# DIRECTIONS FOR THIS TASK
Give back exactly the lines of the entries below from the line with "This screenshot has width=1568, height=699." to the line with "Task: Click the pin icon in Search panel", inclusive, and only those.

# THE RECORDS
▬▬▬▬▬▬▬▬▬▬
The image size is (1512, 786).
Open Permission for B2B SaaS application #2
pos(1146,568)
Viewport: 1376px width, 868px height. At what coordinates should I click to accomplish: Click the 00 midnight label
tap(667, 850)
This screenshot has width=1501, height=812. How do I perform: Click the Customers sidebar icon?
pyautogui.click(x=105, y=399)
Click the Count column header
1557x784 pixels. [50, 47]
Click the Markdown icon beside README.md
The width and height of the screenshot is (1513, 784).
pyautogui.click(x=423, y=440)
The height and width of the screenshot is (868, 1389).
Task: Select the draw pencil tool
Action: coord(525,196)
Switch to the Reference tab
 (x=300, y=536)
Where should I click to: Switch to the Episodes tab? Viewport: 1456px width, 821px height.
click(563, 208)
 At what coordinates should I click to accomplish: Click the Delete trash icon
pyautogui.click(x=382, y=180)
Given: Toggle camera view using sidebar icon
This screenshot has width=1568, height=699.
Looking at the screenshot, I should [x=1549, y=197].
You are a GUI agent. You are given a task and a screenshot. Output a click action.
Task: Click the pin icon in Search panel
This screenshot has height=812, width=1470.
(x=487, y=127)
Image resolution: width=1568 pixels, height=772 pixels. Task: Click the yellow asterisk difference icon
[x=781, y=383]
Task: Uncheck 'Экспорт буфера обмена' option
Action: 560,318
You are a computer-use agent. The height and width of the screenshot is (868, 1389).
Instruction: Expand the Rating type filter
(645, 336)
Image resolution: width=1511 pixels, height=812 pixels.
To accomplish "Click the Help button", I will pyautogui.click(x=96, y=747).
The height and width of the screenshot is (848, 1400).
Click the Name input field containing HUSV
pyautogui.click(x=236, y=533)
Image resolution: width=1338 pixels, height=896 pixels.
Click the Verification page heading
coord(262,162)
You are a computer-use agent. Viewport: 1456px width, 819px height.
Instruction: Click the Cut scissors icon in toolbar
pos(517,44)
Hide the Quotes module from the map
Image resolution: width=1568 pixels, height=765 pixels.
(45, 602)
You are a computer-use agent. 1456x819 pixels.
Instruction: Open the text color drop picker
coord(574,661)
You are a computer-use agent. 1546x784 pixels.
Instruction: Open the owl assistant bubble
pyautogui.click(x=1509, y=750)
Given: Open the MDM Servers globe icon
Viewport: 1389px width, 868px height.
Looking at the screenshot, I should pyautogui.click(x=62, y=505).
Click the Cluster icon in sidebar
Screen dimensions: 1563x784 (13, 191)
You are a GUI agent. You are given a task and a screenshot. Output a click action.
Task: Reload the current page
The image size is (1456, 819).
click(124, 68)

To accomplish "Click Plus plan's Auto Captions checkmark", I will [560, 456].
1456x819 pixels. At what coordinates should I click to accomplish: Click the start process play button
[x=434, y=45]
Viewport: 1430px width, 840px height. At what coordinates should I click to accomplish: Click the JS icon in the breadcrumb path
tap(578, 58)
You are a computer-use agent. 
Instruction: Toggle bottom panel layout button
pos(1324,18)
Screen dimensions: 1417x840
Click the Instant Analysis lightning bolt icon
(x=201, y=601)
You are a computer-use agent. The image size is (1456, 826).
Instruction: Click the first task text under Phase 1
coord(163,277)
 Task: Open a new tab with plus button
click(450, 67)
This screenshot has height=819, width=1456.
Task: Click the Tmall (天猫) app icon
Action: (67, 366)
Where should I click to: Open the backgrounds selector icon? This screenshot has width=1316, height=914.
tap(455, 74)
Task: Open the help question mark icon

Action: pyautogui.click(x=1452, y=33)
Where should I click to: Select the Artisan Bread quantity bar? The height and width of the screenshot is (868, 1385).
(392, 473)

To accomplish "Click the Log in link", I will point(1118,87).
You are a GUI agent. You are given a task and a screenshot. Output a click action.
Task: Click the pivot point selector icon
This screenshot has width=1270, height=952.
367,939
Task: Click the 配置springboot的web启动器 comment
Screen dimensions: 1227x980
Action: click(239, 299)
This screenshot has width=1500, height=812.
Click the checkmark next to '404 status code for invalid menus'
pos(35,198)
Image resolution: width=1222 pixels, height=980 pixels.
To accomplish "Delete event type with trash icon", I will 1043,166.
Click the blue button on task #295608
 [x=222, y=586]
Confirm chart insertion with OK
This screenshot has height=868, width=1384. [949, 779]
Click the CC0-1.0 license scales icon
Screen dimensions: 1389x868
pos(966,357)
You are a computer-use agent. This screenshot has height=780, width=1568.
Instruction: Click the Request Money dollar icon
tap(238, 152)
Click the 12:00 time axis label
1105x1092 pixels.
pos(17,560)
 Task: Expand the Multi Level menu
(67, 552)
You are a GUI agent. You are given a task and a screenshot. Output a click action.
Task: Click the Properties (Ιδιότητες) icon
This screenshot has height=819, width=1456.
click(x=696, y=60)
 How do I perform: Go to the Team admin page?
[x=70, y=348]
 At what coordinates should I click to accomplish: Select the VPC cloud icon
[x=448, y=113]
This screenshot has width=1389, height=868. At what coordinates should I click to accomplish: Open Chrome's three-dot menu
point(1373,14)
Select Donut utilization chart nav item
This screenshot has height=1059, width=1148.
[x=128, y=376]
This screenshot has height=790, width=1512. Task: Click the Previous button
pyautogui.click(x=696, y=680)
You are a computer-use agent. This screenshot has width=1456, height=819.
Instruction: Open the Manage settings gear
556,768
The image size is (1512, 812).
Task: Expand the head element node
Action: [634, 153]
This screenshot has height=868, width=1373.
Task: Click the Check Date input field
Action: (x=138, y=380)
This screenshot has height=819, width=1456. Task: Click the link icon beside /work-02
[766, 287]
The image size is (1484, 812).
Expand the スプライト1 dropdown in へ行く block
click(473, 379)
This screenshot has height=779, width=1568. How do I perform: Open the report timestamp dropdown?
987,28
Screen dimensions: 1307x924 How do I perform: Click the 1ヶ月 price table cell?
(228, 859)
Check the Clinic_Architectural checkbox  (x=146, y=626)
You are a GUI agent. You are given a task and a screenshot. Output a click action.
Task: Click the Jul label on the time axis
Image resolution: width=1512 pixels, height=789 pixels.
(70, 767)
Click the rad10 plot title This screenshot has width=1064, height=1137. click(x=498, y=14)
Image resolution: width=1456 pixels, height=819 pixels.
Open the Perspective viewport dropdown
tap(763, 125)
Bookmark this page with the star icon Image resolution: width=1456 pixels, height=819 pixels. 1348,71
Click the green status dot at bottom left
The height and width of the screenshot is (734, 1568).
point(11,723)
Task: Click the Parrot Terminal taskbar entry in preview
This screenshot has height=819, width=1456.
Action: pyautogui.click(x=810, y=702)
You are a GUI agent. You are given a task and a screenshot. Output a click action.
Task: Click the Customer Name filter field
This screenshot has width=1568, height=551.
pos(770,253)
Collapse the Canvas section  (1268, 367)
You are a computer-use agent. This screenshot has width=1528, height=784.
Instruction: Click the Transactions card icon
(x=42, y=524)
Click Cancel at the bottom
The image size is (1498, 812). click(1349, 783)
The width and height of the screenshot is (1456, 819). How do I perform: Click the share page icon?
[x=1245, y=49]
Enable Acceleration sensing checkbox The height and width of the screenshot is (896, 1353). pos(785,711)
▬▬▬▬▬▬▬▬▬▬
# RESULT OF THE TASK
This screenshot has width=1568, height=699.
Looking at the screenshot, I should [x=1549, y=197].
You are a GUI agent. You are given a task and a screenshot. Output a click action.
Task: Click the pin icon in Search panel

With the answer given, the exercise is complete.